(Stored records)
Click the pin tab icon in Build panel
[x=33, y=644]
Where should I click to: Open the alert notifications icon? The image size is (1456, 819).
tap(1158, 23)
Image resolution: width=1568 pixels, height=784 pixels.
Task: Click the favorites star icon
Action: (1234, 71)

* **Task directions**
Starting from the line that contains "Where should I", reproduce each line of the data exactly through the last one.

* **The answer**
Where should I click to: Open the alert notifications icon? The image size is (1456, 819).
tap(1158, 23)
Image resolution: width=1568 pixels, height=784 pixels.
Task: Click the favorites star icon
Action: (1234, 71)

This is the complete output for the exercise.